Water clarity was consistently poor throughout the estuary, reaching target levels at a frequency of zero to four percent.

Water quality in the nation's largest estuary received the same grade in the 2007 UMCES assessment, yet, scientists are intrigued by new long-term trends showing that improving areas continue to get better while degrading areas continue to get worse.

"These diverging positive and negative trajectories in some of the Bay's key areas show there are important ecological feedbacks that come into play once restoration efforts reach a certain level," said UMCES researcher and project leader Dr. Bill Dennison.

Grades were calculated based on dissolved oxygen, water quality and examinations of the health of algae, aquatic grasses and floor-dwelling organisms.

While the bay's overall health earned a C-minus, the health of the 15 individual sections of the bay and its rivers assessed in the report card ranged from a B-minus for the tributaries of the upper western shore of Maryland to an F for the tributaries on the lower western shore.

The UMCES report card is the second major assessment of the Chesapeake's health this year, following the Bay Program's Bay Barometer, which gave the bay a score of 38 out of 100. Report cards also have been issued for individual bay tributaries, including the Magothy, South, Severn and Patuxent rivers.

Restoration efforts on the James River in Virginia and the tributaries of Maryland's upper western shore - including the Bush and Gunpowder rivers - appear to be having a positive influence, as water quality and the health of underwater life continue to improve.

In other areas, such as Maryland's lower western shore tributaries - including the Magothy, Severn and South rivers - nutrient and sediment pollution continue to hinder progress to improve local ecosystem health, according to Dennison.

The reporting regions that scored the lowest for water quality are the Back and Patapsco rivers and the Patuxent River, which all were graded D-minus.

Patuxent Riverkeeper Fred Tutman said, "The overall water quality health of the Patuxent River reveals no meaningful progress toward desirable water quality some 30 years after the State of Maryland embarked on efforts to clean up the river."

"It's necessary that citizens take leadership in monitoring water quality in the Patuxent," Tutman said. "The persistent lack of progress in healing our waterway is making citizens cynical that there is genuine willpower to correct the problems. We plainly need to turn up the heat if we expect to have clean water again in this tributary."

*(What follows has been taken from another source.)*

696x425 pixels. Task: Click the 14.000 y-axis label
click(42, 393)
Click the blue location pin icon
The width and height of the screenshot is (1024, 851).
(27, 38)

Crab pots on Chesapeake Bay. The commercial crab fishery on Chesapeake Bay is impaired by overfishing and poor water quality. (Photo by Ali Undorf)

The upper Eastern Shore tributaries, the Choptank River and the York River earned a grade of D.

The middle Bay was graded D-plus.

The Potomac River, the Rappahannock River, Tangier Sound and lower Eastern Shore tributaries, and the lower Bay all were graded C-minus.

The James River earned a C, while the upper Bay received a C-plus.

Meanwhile, the U.S. Environmental Protection Agency announced Friday it has awarded a $662,900 grant to Cape Charles, Northampton County, Virginia to eliminate sanitary sewer overflows that end up in Chesapeake Bay.

The grant will be used to upgrade the Mason Avenue pump station, the main pump station of the town's wastewater collection system, located 40 feet from Cape Charles Harbor, which is connected to the Chesapeake Bay.

"This grant reflects EPA's commitment to rebuild our infrastructure to stem the tide of sanitary sewer pollution. It is another important step in our vigorous effort to restore the Chesapeake Bay," said Jon Capacasa, director of the water protection division for EPA's mid-Atlantic region.

Total cost of the project is $1.2 million. The town is required to correct this sanitary overflow as part of a February 2006 letter of agreement with the Virginia Department of Environmental Quality.